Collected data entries
Start of Block

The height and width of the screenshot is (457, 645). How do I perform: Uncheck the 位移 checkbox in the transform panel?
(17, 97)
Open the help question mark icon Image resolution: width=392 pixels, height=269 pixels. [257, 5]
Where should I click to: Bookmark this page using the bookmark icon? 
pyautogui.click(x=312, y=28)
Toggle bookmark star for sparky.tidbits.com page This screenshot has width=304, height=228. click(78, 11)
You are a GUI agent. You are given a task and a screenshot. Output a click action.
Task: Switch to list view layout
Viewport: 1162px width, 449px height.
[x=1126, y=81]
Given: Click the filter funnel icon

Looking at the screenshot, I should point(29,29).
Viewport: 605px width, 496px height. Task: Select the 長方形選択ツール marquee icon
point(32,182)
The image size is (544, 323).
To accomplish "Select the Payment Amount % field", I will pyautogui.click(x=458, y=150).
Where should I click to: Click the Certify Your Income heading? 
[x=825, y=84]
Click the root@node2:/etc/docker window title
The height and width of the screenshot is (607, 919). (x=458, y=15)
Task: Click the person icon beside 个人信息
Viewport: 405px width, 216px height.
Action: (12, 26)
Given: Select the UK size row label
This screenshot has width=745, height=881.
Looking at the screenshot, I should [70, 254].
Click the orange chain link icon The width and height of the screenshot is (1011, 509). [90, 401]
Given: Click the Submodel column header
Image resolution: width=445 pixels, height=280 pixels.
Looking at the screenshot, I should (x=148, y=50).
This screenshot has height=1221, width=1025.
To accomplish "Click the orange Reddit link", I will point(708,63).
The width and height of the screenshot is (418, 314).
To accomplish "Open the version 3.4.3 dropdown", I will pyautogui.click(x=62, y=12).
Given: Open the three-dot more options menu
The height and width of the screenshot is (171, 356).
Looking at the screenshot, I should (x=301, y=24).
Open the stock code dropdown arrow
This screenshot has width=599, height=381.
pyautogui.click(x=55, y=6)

End of Block

▸ WORK INSTRUCTIONS
The lines from the one containing "Viewport: 1162px width, 449px height." through the last line of the records are the answer; set them down exactly and add nothing.

▸ YOUR RESPONSE
Viewport: 1162px width, 449px height.
[x=1126, y=81]
Given: Click the filter funnel icon

Looking at the screenshot, I should point(29,29).
Viewport: 605px width, 496px height. Task: Select the 長方形選択ツール marquee icon
point(32,182)
The image size is (544, 323).
To accomplish "Select the Payment Amount % field", I will pyautogui.click(x=458, y=150).
Where should I click to: Click the Certify Your Income heading? 
[x=825, y=84]
Click the root@node2:/etc/docker window title
The height and width of the screenshot is (607, 919). (x=458, y=15)
Task: Click the person icon beside 个人信息
Viewport: 405px width, 216px height.
Action: (12, 26)
Given: Select the UK size row label
This screenshot has width=745, height=881.
Looking at the screenshot, I should [70, 254].
Click the orange chain link icon The width and height of the screenshot is (1011, 509). [90, 401]
Given: Click the Submodel column header
Image resolution: width=445 pixels, height=280 pixels.
Looking at the screenshot, I should (x=148, y=50).
This screenshot has height=1221, width=1025.
To accomplish "Click the orange Reddit link", I will point(708,63).
The width and height of the screenshot is (418, 314).
To accomplish "Open the version 3.4.3 dropdown", I will pyautogui.click(x=62, y=12).
Given: Open the three-dot more options menu
The height and width of the screenshot is (171, 356).
Looking at the screenshot, I should (x=301, y=24).
Open the stock code dropdown arrow
This screenshot has width=599, height=381.
pyautogui.click(x=55, y=6)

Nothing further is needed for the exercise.